## REQUIREMENT:
What is needed here is an exact repetition of the records below, beginning at the line that has "Task: Click the request URL input field" and stopping after the line that has "Given: Click the 職員の質の向上 header cell".

———

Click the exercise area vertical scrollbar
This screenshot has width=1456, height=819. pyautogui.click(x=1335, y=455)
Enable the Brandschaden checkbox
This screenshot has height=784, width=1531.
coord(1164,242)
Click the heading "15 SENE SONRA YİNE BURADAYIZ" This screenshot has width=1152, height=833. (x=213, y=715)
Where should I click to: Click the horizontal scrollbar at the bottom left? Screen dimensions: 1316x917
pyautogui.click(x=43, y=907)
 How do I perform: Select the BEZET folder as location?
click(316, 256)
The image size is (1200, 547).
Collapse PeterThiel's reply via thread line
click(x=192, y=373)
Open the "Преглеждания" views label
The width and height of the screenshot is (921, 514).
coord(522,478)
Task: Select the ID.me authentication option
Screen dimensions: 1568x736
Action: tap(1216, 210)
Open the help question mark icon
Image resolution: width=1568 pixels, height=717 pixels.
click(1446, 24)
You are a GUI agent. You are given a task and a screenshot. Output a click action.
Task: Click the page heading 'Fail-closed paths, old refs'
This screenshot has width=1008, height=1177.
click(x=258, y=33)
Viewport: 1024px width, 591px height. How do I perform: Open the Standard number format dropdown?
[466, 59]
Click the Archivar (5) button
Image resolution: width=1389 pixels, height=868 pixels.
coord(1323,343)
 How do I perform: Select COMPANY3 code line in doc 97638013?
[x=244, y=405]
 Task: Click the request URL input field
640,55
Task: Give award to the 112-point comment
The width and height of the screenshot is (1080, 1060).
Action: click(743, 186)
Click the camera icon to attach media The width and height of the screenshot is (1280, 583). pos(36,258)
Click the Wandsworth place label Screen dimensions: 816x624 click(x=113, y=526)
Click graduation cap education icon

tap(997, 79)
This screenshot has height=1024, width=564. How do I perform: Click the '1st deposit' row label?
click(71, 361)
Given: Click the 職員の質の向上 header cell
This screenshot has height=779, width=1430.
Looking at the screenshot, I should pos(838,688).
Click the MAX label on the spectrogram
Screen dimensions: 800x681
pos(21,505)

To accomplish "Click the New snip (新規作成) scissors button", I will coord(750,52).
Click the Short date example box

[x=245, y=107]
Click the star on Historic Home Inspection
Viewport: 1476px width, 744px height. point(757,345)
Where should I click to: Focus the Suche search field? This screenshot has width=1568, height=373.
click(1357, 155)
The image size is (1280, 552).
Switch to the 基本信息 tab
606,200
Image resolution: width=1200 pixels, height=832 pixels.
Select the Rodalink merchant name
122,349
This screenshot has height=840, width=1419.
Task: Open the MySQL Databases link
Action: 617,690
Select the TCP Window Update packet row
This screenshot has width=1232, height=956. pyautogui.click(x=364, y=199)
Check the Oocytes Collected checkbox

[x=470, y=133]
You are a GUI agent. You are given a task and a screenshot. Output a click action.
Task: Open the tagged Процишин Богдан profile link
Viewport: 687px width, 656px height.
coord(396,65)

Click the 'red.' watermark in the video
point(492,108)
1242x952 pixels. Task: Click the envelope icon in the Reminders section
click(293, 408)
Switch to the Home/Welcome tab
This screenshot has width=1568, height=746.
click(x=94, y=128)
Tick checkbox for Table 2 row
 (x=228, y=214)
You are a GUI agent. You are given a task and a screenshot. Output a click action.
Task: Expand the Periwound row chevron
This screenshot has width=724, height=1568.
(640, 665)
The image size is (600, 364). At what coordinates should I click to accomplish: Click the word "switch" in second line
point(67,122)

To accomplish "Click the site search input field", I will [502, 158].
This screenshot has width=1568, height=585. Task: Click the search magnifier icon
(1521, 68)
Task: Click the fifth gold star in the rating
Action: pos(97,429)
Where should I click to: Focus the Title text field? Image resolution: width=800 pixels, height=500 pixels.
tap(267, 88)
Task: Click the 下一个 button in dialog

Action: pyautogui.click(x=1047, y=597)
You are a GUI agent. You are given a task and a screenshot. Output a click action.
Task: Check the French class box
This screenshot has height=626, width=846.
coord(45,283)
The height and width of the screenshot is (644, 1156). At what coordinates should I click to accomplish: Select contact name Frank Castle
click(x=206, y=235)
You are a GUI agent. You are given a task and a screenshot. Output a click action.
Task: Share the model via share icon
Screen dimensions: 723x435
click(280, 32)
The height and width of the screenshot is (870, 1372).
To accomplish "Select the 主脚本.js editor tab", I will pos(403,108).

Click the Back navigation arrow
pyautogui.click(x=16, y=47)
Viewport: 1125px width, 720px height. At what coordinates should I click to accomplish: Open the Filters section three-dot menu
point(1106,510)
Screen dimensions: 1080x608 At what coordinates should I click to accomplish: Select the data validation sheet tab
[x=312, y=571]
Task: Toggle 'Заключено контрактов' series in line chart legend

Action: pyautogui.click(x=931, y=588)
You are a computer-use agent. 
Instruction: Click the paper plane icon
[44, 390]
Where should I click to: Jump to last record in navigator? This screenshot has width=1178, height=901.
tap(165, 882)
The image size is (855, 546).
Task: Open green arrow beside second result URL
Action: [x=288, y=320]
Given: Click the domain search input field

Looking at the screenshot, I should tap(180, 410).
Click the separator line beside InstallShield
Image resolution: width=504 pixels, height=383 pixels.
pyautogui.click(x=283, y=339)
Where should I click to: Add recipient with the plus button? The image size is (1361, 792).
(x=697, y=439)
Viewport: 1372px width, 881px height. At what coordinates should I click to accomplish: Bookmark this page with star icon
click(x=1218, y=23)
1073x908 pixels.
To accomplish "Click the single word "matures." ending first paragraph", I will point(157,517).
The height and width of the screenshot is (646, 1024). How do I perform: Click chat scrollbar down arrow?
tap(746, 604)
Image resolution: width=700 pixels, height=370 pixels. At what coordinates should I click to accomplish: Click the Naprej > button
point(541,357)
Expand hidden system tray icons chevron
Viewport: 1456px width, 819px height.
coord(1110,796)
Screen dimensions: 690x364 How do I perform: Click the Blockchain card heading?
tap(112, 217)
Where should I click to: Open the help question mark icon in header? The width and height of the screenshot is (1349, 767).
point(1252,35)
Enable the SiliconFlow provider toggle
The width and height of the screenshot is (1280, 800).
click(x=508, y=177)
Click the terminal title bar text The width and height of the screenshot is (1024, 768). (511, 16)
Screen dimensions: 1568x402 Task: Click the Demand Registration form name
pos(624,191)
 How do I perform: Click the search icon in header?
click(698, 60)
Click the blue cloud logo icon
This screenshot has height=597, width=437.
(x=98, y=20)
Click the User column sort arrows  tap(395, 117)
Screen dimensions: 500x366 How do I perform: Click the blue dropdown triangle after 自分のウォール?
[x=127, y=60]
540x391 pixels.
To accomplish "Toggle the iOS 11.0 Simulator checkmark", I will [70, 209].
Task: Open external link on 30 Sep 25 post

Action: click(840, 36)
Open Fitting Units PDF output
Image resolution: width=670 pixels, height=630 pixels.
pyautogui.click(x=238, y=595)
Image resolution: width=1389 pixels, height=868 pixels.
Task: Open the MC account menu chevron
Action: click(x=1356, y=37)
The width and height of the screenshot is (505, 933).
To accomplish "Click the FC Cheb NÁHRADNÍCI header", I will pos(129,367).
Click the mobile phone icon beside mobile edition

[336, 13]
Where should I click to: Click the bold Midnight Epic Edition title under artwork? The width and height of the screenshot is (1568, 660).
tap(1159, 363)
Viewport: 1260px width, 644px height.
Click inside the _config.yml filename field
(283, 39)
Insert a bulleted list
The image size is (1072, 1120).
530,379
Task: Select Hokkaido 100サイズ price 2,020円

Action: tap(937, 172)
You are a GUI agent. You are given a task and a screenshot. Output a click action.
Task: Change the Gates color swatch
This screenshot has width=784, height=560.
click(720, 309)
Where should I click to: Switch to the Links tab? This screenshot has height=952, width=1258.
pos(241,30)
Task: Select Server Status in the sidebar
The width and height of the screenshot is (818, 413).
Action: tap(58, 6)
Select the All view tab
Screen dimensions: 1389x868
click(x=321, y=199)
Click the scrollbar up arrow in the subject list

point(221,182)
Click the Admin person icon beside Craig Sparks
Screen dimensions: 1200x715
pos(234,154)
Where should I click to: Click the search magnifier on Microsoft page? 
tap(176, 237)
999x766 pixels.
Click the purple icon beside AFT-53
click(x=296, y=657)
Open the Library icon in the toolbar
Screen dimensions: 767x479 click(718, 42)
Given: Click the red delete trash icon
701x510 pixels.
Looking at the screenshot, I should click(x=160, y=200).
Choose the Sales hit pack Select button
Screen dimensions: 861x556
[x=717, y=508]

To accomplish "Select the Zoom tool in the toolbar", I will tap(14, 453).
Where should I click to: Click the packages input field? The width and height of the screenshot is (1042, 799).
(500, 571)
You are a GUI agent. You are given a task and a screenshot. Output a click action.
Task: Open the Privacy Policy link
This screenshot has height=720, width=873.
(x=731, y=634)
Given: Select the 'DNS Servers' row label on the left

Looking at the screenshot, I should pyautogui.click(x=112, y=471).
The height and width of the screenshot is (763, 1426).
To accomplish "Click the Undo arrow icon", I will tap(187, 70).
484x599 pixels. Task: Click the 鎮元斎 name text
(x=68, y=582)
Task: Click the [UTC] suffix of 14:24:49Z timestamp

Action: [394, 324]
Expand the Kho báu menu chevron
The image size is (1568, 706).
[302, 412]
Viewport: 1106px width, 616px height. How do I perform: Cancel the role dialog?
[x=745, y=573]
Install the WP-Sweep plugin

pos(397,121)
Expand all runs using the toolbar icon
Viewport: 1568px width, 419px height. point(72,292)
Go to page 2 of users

———

## SOLUTION FOR THIS EXERCISE:
 Task: Click the request URL input field
640,55
Task: Give award to the 112-point comment
The width and height of the screenshot is (1080, 1060).
Action: click(743, 186)
Click the camera icon to attach media The width and height of the screenshot is (1280, 583). pos(36,258)
Click the Wandsworth place label Screen dimensions: 816x624 click(x=113, y=526)
Click graduation cap education icon

tap(997, 79)
This screenshot has height=1024, width=564. How do I perform: Click the '1st deposit' row label?
click(71, 361)
Given: Click the 職員の質の向上 header cell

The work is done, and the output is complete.